Reading passage -
----

The well-being of U.K.’s young adults is worsening, exacerbated by the cost-of-living crisis and employment concerns, according to research from The Prince’s Trust and NatWest.

By Maggie Mancini

Research from The Prince’s Trust and NatWest finds that one in five (21%) of young people in the U.K. have missed work in the last year due to their mental health. Similar numbers (18%) report that a mental health issue has stopped them from applying for a job or attending an interview (12%) during the last 12 months. More than a quarter (29%) worry their current employer wouldn’t support them if they experienced a mental health problem.  

The Prince’s Trust NatWest Youth Index is an annual research report based on a YouGov survey of 2,239 16- to 25-year-olds across the U.K., gauging young people’s confidence and happiness across a range of areas, from their physical and mental health to money and working life.  

The report finds that 40% of people within this age range have experienced a mental health problem, while one-fifth (21%) report their mental health has worsened over the last year. Over half (54%) of young people say that the ongoing cost-of-living crisis and pandemic has negatively impacted their mental health, with over one-third reporting that they always or often feel down or depressed.  

More than one-third (35%) of young people are worried that their mental health will stop them from achieving their career ambitions. Two in five (41%) say that worrying about achieving these goals has made their mental health worse.  

Despite this, most young people report that having a job is good for their mental health (62%), enabling them to feel confident about their future (68%) and giving them a sense of purpose in life (65%). The overall well-being of young people remains low, with happiness and confidence in mental health seeing the biggest decrease compared to other factors.  

Happiness in work, education, qualifications, and money are at all-time lows, while unemployed 16- to 25-year-olds consistently report the lowest overall well-being.

----

Records provided -
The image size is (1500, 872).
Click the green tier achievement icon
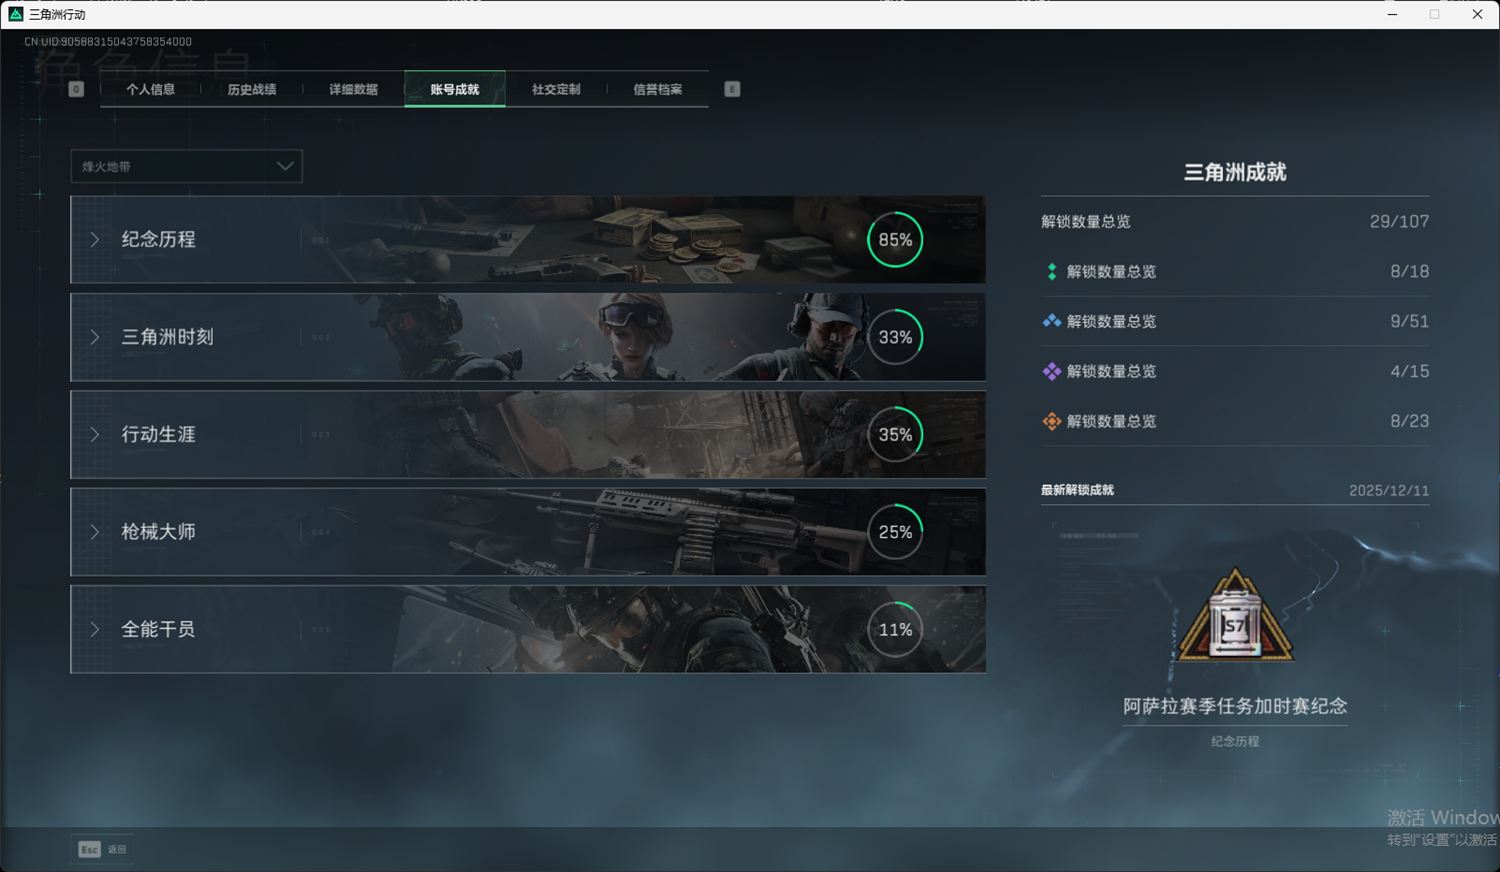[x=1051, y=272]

----

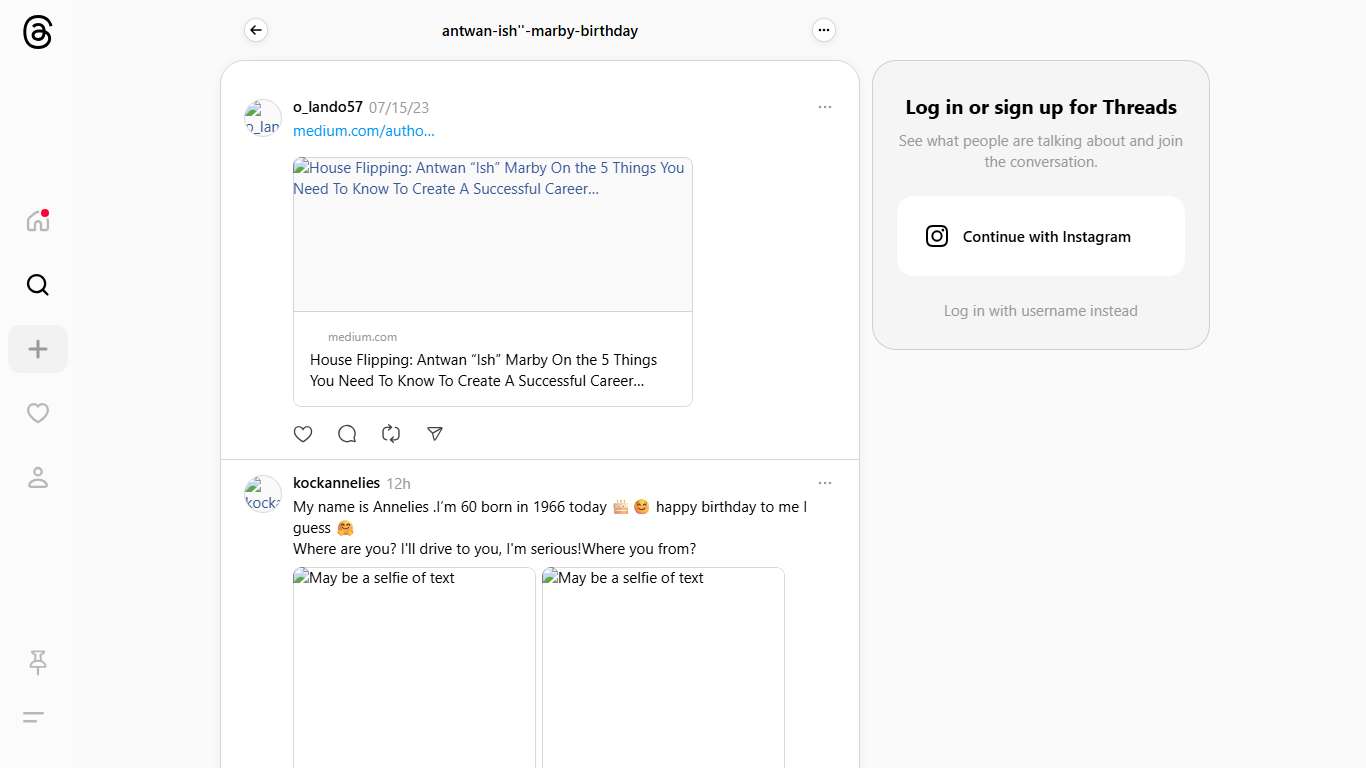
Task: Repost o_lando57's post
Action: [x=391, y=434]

----

Required work -
a) According to the youth well-being article, how many people took part in the YouGov survey behind the Youth Index?
b) Resume the youth well-being article, picking up after its final sentence.
The material here is unrelated to the youth well-being article.

Responses in order -
a) 2,239 16- to 25-year-olds across the U.K.

b)
“This year’s report shows that rising rates of poor mental health are significantly impacting young people’s education and early careers,” says Jonathan Townsend, U.K. chief executive of The Prince’s Trust. “This is leading to vicious cycle where poor mental health is having a negative impact on young people’s work, yet being unemployed has a negative impact on their well-being. This is a deeply concerning trap.”  

The research shows that poor mental health is having the greatest impact on the education and employment of unemployed young people and those from poorer backgrounds. One in 10 unemployed young people have left work in the last 12 months due to a mental health issue, compared to 4% of peers.  

Almost half (48%) of all young people worry about not having the right skills or experience to get a job in the future. More than one-third no longer feel in control of their future, and over a quarter (26%) feel they will fail in life. One-third (32%) of young people report that help with securing work experience or training would help them achieve their career ambitions. This is followed by over a quarter of people who would like help to build confidence, improve their CV and interview skills, and build workplace skills to improve their qualifications.